BRIEF>
Please restate the data word for word, leaving out no line.

RECORDS SUPPLIED>

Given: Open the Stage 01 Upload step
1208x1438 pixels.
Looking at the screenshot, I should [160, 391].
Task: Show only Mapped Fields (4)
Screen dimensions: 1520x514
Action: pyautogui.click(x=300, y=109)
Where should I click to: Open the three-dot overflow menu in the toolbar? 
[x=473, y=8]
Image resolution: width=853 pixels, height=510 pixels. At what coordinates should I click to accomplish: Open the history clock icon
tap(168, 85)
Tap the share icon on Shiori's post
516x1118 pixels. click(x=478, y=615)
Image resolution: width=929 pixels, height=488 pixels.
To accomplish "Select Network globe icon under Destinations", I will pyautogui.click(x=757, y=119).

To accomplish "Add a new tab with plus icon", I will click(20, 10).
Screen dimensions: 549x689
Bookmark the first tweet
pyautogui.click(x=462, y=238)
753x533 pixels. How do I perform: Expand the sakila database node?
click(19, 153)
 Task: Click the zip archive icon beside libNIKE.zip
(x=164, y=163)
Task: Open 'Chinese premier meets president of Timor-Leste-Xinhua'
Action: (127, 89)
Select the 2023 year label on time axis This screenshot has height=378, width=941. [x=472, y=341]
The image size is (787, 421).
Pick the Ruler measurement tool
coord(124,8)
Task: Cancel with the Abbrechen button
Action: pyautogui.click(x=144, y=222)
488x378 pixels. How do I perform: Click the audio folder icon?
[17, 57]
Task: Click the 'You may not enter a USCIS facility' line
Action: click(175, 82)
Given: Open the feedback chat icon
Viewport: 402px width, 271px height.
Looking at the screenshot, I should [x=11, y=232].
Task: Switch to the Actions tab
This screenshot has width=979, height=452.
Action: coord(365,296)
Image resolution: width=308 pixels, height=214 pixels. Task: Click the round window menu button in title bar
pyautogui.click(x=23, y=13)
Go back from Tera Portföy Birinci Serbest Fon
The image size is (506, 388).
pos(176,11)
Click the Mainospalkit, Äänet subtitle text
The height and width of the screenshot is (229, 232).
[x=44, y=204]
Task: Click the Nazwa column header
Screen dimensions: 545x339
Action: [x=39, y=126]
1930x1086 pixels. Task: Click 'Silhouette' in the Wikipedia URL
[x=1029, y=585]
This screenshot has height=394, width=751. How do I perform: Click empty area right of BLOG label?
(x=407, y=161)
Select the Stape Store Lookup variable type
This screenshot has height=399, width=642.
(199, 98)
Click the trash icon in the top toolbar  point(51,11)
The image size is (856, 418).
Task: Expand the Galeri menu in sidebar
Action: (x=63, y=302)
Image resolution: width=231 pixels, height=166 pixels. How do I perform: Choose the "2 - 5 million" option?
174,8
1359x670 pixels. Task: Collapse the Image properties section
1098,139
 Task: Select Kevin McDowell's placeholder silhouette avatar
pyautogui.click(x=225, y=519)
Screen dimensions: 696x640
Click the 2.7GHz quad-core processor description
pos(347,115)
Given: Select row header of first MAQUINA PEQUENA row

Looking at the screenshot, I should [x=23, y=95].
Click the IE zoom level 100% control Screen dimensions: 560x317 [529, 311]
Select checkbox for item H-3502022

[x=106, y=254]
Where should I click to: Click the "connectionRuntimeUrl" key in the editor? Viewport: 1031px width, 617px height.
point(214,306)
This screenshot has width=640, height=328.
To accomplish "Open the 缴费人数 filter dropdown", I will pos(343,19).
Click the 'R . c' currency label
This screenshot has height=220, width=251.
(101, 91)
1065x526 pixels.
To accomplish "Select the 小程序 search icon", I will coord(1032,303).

RESPONSE FOR THIS EXERCISE>
Given: Open the Stage 01 Upload step
1208x1438 pixels.
Looking at the screenshot, I should [160, 391].
Task: Show only Mapped Fields (4)
Screen dimensions: 1520x514
Action: pyautogui.click(x=300, y=109)
Where should I click to: Open the three-dot overflow menu in the toolbar? 
[x=473, y=8]
Image resolution: width=853 pixels, height=510 pixels. At what coordinates should I click to accomplish: Open the history clock icon
tap(168, 85)
Tap the share icon on Shiori's post
516x1118 pixels. click(x=478, y=615)
Image resolution: width=929 pixels, height=488 pixels.
To accomplish "Select Network globe icon under Destinations", I will pyautogui.click(x=757, y=119).

To accomplish "Add a new tab with plus icon", I will click(20, 10).
Screen dimensions: 549x689
Bookmark the first tweet
pyautogui.click(x=462, y=238)
753x533 pixels. How do I perform: Expand the sakila database node?
click(19, 153)
 Task: Click the zip archive icon beside libNIKE.zip
(x=164, y=163)
Task: Open 'Chinese premier meets president of Timor-Leste-Xinhua'
Action: (127, 89)
Select the 2023 year label on time axis This screenshot has height=378, width=941. [x=472, y=341]
The image size is (787, 421).
Pick the Ruler measurement tool
coord(124,8)
Task: Cancel with the Abbrechen button
Action: pyautogui.click(x=144, y=222)
488x378 pixels. How do I perform: Click the audio folder icon?
[17, 57]
Task: Click the 'You may not enter a USCIS facility' line
Action: click(175, 82)
Given: Open the feedback chat icon
Viewport: 402px width, 271px height.
Looking at the screenshot, I should [x=11, y=232].
Task: Switch to the Actions tab
This screenshot has width=979, height=452.
Action: coord(365,296)
Image resolution: width=308 pixels, height=214 pixels. Task: Click the round window menu button in title bar
pyautogui.click(x=23, y=13)
Go back from Tera Portföy Birinci Serbest Fon
The image size is (506, 388).
pos(176,11)
Click the Mainospalkit, Äänet subtitle text
The height and width of the screenshot is (229, 232).
[x=44, y=204]
Task: Click the Nazwa column header
Screen dimensions: 545x339
Action: [x=39, y=126]
1930x1086 pixels. Task: Click 'Silhouette' in the Wikipedia URL
[x=1029, y=585]
This screenshot has height=394, width=751. How do I perform: Click empty area right of BLOG label?
(x=407, y=161)
Select the Stape Store Lookup variable type
This screenshot has height=399, width=642.
(199, 98)
Click the trash icon in the top toolbar  point(51,11)
The image size is (856, 418).
Task: Expand the Galeri menu in sidebar
Action: (x=63, y=302)
Image resolution: width=231 pixels, height=166 pixels. How do I perform: Choose the "2 - 5 million" option?
174,8
1359x670 pixels. Task: Collapse the Image properties section
1098,139
 Task: Select Kevin McDowell's placeholder silhouette avatar
pyautogui.click(x=225, y=519)
Screen dimensions: 696x640
Click the 2.7GHz quad-core processor description
pos(347,115)
Given: Select row header of first MAQUINA PEQUENA row

Looking at the screenshot, I should [x=23, y=95].
Click the IE zoom level 100% control Screen dimensions: 560x317 [529, 311]
Select checkbox for item H-3502022

[x=106, y=254]
Where should I click to: Click the "connectionRuntimeUrl" key in the editor? Viewport: 1031px width, 617px height.
point(214,306)
This screenshot has width=640, height=328.
To accomplish "Open the 缴费人数 filter dropdown", I will pos(343,19).
Click the 'R . c' currency label
This screenshot has height=220, width=251.
(101, 91)
1065x526 pixels.
To accomplish "Select the 小程序 search icon", I will coord(1032,303).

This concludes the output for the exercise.